Title

AWS re:Invent 2023 - How Netflix uses AWS for multi-Region cache replication (NFX304)

Summary

Prateek Sharma, a Principal Solutions Architect at AWS, introduces the session highlighting Netflix's use of AWS for personalized user experiences and resiliency.
Sriram Chettykarnaburuvan and Prithvirajani, engineers from Netflix, discuss the challenges and solutions for global cache replication across multiple AWS regions.
They explain the importance of cache replication for maintaining low latency and reducing database load during region failovers.
The session covers the design and architecture of Netflix's EVCache system, which is a distributed, sharded key-value store based on Memcached with in-region and global replication capabilities.
The engineers discuss the use of Kafka for event streaming, SQS for retries, and the importance of auto-scaling, observability, and alerting in managing the system.
They share insights into efficiency improvements, such as batch compression and removing network load balancers, which resulted in significant cost savings.
The session concludes with a look into the life of an EVCache engineer at Netflix, detailing incident response and testing strategies, and future plans for the replication service.
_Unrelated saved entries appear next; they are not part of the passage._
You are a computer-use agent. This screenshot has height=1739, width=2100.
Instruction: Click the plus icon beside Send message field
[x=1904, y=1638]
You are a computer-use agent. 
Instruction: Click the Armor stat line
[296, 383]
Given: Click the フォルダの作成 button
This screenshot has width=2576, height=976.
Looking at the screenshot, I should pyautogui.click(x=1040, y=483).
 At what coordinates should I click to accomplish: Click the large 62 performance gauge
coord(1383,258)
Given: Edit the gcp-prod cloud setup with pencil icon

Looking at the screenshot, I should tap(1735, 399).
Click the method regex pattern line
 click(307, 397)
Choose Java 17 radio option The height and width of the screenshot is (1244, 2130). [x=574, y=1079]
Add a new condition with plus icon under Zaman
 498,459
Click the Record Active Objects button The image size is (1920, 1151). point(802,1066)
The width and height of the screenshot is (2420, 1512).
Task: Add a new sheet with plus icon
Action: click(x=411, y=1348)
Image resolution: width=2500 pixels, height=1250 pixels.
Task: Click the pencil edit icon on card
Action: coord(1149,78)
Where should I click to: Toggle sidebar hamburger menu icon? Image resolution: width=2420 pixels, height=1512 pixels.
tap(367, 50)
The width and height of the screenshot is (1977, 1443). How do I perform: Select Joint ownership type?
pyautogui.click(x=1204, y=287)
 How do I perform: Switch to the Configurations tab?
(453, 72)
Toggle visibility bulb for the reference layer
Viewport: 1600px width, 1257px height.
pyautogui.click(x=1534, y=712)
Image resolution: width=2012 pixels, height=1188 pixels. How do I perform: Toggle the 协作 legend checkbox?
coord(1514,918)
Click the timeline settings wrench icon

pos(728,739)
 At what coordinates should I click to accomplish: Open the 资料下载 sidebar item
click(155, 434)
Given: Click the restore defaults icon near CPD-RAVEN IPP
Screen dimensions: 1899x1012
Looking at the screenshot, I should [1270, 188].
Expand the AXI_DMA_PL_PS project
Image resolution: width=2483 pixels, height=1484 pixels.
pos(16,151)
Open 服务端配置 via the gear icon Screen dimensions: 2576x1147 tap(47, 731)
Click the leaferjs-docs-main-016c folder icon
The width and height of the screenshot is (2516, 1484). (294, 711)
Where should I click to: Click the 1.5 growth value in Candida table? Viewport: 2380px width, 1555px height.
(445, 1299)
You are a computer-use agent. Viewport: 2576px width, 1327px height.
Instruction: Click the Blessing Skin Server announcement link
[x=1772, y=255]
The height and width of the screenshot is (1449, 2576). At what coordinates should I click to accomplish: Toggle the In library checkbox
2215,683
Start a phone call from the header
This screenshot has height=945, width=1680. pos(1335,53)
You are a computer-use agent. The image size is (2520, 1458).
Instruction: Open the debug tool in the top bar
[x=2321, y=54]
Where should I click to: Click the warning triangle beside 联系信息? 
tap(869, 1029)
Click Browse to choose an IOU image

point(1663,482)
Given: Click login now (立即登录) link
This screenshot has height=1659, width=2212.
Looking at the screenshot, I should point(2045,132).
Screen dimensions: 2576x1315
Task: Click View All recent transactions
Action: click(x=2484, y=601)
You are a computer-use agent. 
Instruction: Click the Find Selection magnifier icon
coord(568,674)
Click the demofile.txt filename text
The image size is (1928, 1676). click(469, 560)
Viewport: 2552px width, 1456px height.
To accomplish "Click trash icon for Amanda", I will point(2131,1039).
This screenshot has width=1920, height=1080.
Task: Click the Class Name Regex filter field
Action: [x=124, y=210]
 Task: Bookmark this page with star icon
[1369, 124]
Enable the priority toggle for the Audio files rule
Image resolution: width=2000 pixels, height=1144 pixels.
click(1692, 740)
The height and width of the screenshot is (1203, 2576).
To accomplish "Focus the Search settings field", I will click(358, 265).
Netflix's EVCache system is a critical component for delivering personalized content quickly to users, handling 30 million replication events per second and storing 2 trillion items.
The replication service is designed with high availability as the top priority, offering best-effort consistency due to the nature of cache data and the challenges of strong consistency.
The use of Kafka and SQS in the replication service architecture allows for efficient handling of replication events and provides a robust retry mechanism for failed events.
Auto-scaling policies based on CPU, network, and queue size metrics are crucial for managing the replication service's resources effectively and ensuring it can handle traffic spikes without manual intervention.
Efficiency improvements like batch compression and the elimination of network load balancers have led to significant cost reductions, showcasing the importance of continuous optimization in cloud services.
The engineers' approach to incident response and testing in production environments emphasizes the need for thorough observability and the ability to test fixes in a live setting without affecting users.
Netflix's future plans for the replication service include migration to IPv6, containerization, and expanding its capabilities to support additional use cases like write-ahead logs and delayed queues.